Article Text
Abstract
Introduction The association between gastro-oesophageal reflux (GOR) and various respiratory disorders including cystic fibrosis (CF) is widely acknowledged. Although the exact nature of this relationship is uncertain, it is thought that reflux aspiration is a contributing factor in lung dysfunction in these patients.
Patients with GOR typically report symptoms such as heartburn, regurgitation, and occasionally atypical symptoms such as cough. It has been hinted that GOR in CF patients may be “silent” making detection and treatment often difficult. We piloted a cross-sectional survey to gain a better understanding of the perception of GOR and its impact on lung function.
Methods Consenting patients completed two validated questionnaires regarding GOR symptoms which were scored and ranked (Gastro-oesophageal Reflux Symptom Questionnaire and Reflux Symptom Index). Patients were stratified by score and divided into two pilot groups; SGOR (symptomatic-highest scores) and AGOR (asymptomatic-lowest scores). Both groups underwent 24-h multiple intraluminal impedance/pH metry (MII) and high-resolution manometry (HRM) for positioning of MII probe. MII studies were assessed for the number of GOR events, proximal reflux events (PREs), and total proximal bolus exposure (TPBE). Patients remained on all current medication including PPIs. Clinical data were collected and compared retrospectively including most recent lung function results (FEV1).

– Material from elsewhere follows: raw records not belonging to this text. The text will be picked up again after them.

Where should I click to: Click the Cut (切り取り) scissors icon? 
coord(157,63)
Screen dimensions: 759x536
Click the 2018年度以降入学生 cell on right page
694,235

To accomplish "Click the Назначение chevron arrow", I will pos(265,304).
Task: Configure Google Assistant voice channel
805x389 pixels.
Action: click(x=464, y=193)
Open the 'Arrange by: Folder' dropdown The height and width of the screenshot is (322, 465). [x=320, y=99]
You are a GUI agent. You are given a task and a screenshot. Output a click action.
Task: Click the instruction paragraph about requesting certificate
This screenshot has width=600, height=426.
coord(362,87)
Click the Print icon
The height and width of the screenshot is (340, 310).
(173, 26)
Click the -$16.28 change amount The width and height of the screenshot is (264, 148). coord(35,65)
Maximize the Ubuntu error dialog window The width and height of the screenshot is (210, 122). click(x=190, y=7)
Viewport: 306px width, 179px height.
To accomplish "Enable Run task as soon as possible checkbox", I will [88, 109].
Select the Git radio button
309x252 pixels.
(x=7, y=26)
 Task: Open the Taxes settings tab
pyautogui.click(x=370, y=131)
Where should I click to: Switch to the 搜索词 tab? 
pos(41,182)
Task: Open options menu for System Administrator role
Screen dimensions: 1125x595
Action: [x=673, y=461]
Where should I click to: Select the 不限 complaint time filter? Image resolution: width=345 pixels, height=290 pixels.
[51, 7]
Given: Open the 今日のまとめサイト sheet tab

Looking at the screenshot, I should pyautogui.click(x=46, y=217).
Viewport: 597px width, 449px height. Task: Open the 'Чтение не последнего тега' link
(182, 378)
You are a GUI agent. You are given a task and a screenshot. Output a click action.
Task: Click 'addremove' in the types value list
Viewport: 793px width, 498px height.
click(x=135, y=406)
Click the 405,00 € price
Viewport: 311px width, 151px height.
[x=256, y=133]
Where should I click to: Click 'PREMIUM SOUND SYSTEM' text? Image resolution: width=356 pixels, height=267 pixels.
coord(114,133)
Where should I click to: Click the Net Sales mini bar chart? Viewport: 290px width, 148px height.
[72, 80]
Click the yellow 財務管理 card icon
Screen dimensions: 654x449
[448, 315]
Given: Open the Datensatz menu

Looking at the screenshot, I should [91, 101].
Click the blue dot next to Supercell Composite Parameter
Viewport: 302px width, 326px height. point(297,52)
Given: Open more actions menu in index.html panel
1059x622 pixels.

Result 53/110 patients completed questionnaires and 10 from each group were invited to undergo investigation—11 were completed successfully (age 18–55 years; four male, seven female; seven SGOR, four AGOR). There was little difference in the mean number of events between the groups (range 16–75, mean—SGOR 38, AGOR 42; (normal on PPI=48, off PPI=73)). There was no correlation between symptom scores (SS) and number of GOR events but there was a moderate negative correlation between the number of GOR events/FEV1. There was no significant difference in the mean number of PREs between the groups (range 1–31; mean SGOR=11, AGOR=22). TPBE ranged from 0.2–342 s. No correlation was shown between; number of PREs/SS, number of PREs/FEV1 and TPBE/FEV1.
Conclusion This small pilot study indicated that CF patients demonstrate impaired awareness of GOR and supports the theory that GOR is associated with poorer lung function. While there was no significant difference in the number of PREs between the groups, levels were higher in the AGOR group. This suggests that CF patients have poor perception of proximal reflux, which could increase the likelihood of aspiration. Based on these findings we aim to continue the survey to gain a more comprehensive assessment of the perception of GOR in adults with CF.